___ Data for this exercise ___

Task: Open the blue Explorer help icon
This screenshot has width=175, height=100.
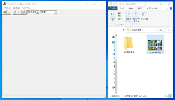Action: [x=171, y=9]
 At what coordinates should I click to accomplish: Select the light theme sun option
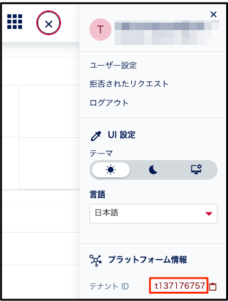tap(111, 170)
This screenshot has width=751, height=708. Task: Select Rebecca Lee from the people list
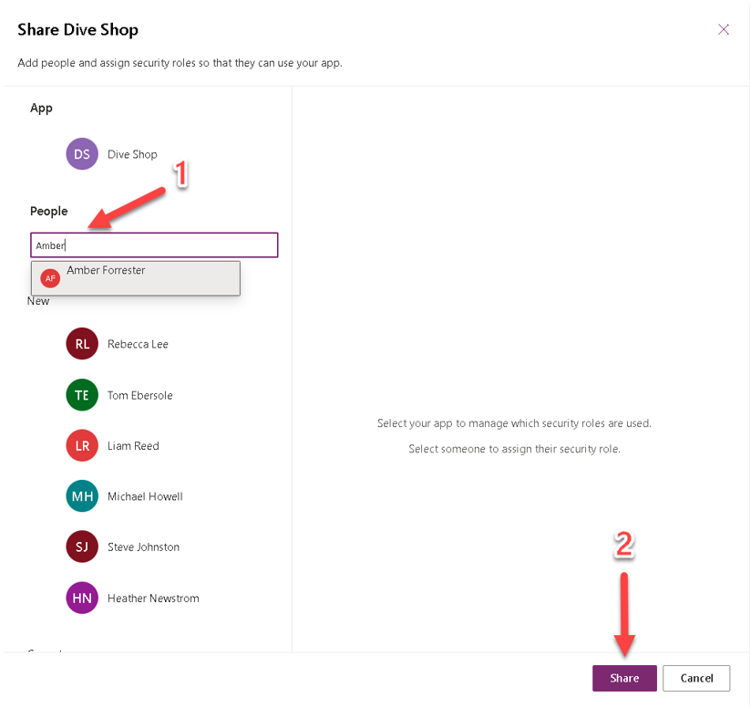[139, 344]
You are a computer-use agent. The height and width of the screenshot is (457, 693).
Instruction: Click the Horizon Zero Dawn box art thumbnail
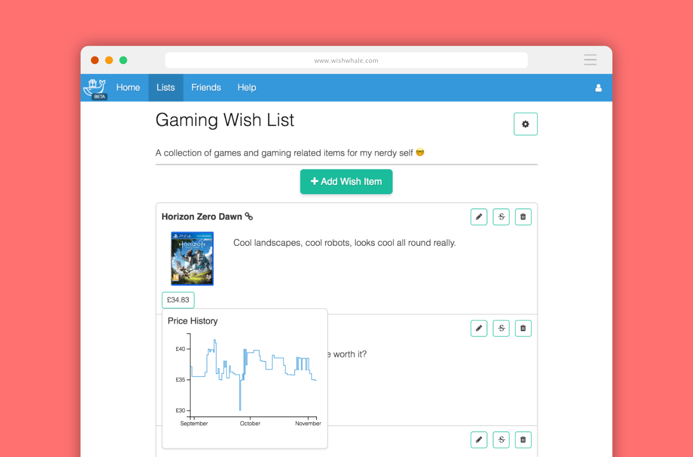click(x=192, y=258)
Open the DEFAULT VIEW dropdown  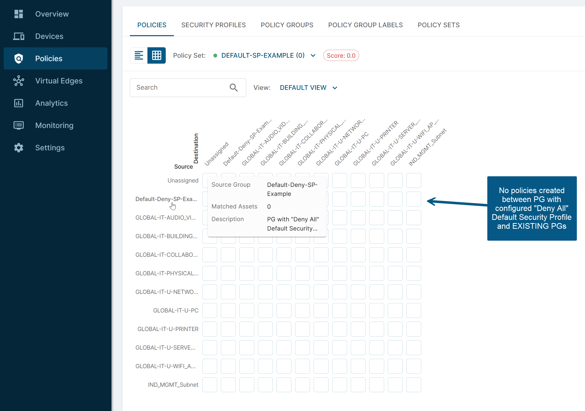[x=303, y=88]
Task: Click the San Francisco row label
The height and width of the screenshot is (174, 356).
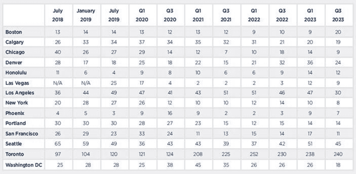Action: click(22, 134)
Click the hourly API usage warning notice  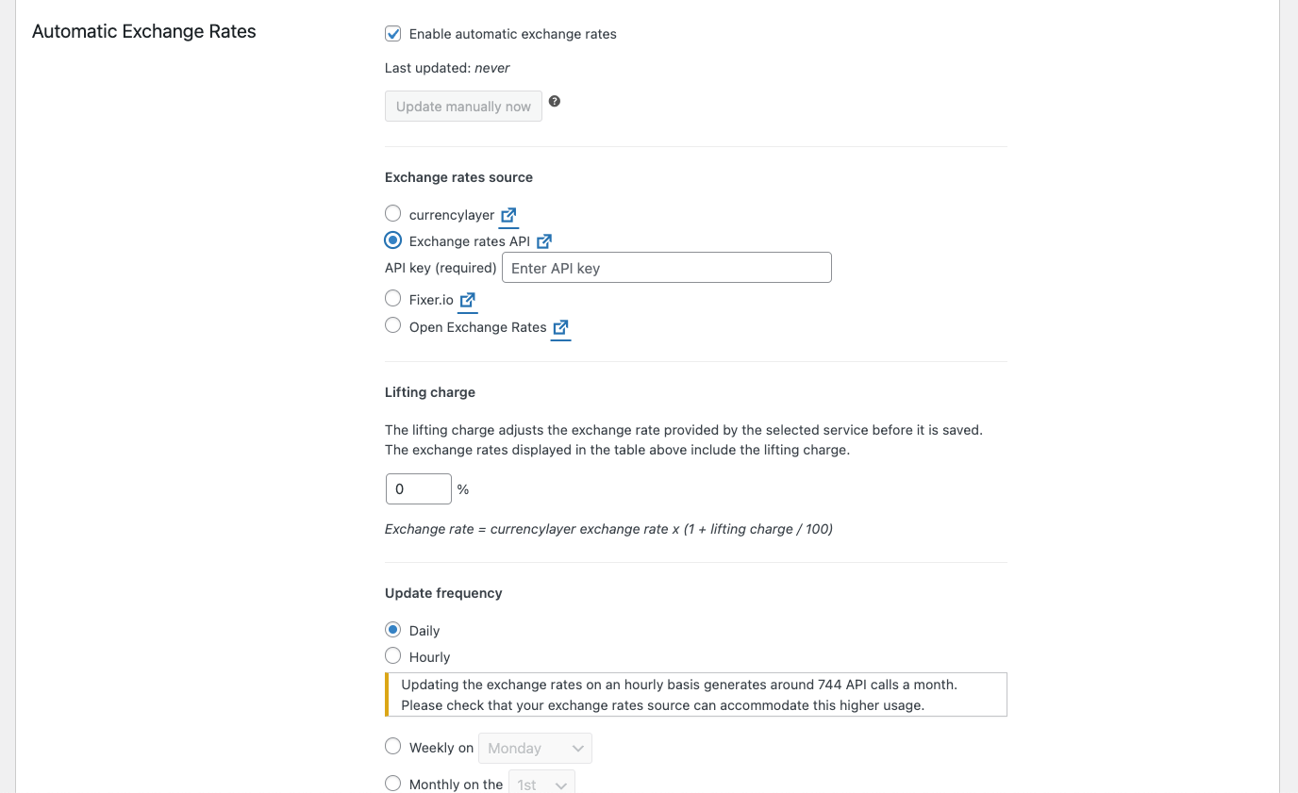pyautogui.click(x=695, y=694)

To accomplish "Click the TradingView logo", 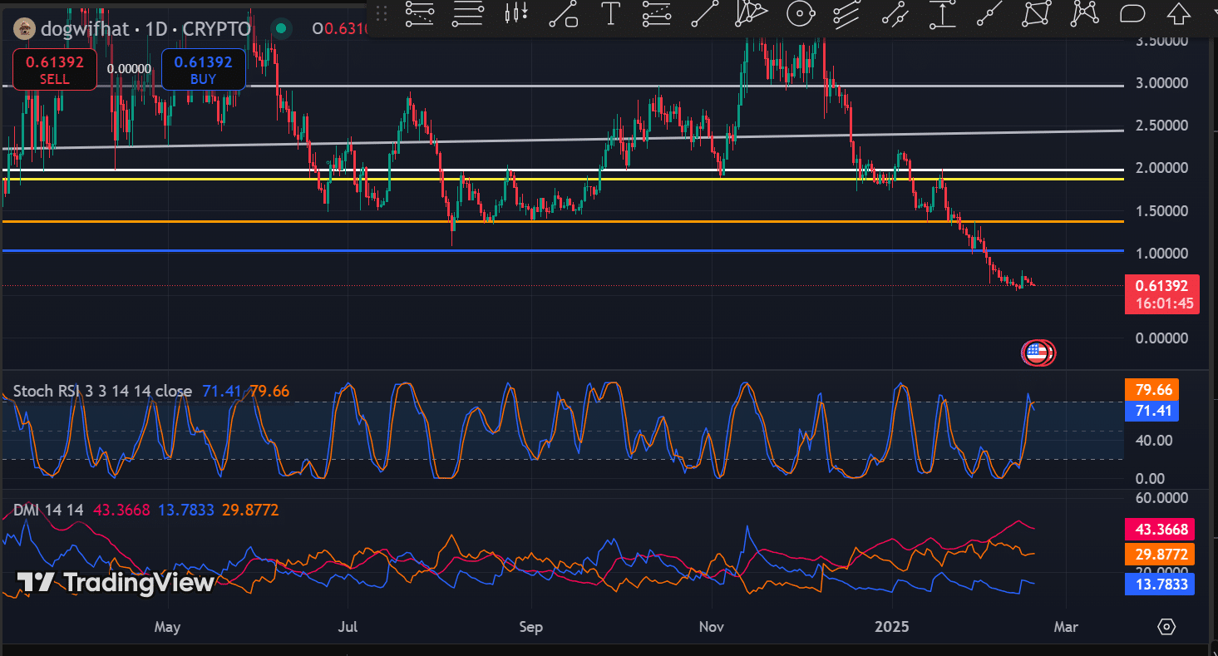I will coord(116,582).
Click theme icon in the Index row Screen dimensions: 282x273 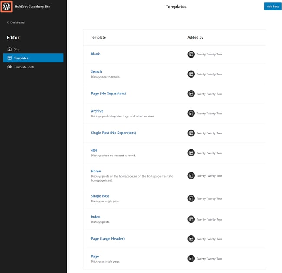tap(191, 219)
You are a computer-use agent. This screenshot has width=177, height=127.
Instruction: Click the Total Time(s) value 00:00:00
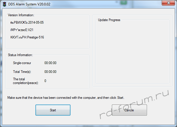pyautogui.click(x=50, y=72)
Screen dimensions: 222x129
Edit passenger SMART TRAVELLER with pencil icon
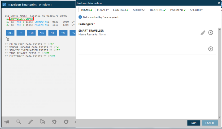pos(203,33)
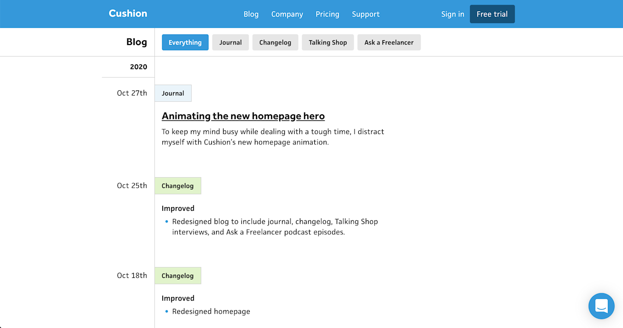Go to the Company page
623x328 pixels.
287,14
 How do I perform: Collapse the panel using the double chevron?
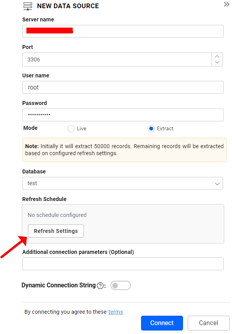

___

• Do this: Update the listing from the line that contains "Screen dimensions: 222x129" through the end of the listing, replacing "pencil icon" with "pen icon" and changing nothing else. Leave the pictures out of your answer.

• The response:
Screen dimensions: 222x129
Edit passenger SMART TRAVELLER with pen icon
pos(203,33)
Go to the Company page
623x328 pixels.
287,14
 How do I perform: Collapse the panel using the double chevron?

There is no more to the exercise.